After a decade in development and talent the likes of Damon Lindelof, J.J. Abrams, and Ron Howard taking a swing at cracking it, the task of adapting Stephen King’s The Dark Tower finally fell to Akiva Goldsman, a man who has a slew of box-office misfires to his credit. Goldsman is behind Transformers: The Last Knight, Rings, Insurgent, Winter’s Tale, Batman and Robin, Batman Forever, and Lost in Space, and yet he was still given the keys to what could have potentially been a huge franchise that extended from the big-screen to the small-screen.
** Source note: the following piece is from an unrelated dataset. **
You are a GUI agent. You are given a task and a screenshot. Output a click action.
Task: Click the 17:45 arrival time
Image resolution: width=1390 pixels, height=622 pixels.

Glen Mazzara (The Walking Dead) is still expected to serve as showrunner on The Dark Tower television series, which is currently in development, but its future may be in doubt after a disappointing weekend at the box office for the film. The two projects are said to be “independent,” but Idris Elba and Tom Taylor are expected to show up in the TV series.
The film from director Nikolaj Arcel received poor reviews (18 percent on Rotten Tomatoes), a lackluster Cinemascore (B), little good in the way of positive word of mouth, which all led to an anemic $19.5 million in its opening weekend. That’s not too terrible considering that the film only cost $60 million to produce, but it’s unlikely to earn back its budget domestically, which does not bode well for the TV series unless the network that ultimately takes a gamble on it can effectively separate it from the film. It is yet another failed attempt this summer to successfully get a franchise off the ground (following The Mummy and King Arthur: Legend of the Sword).
It also means that August is off to a poor start. The first weekend of August has typically been one of the last, best gasps of the summer season, but the opening of The Dark Tower puts it around 60th all time for August. To put that into perspective, The Dukes of Hazzard movie opened on the same weekend back in 2005 with a $30 million haul.
The box-office’s next three entries were all holdovers. Dunkirk continues to quietly dominate, falling only 36 percent in its third weekend. In fact, it’s only behind The Dark Tower by $2 million, as its $17.6 million weekend edges it over $130 million after three weekends. It’s faring even better overseas, so far, and should triple its $100 million production budget by the end of the weekend. Christopher Nolan continues to be as close to a sure thing as there is in Hollywood these days.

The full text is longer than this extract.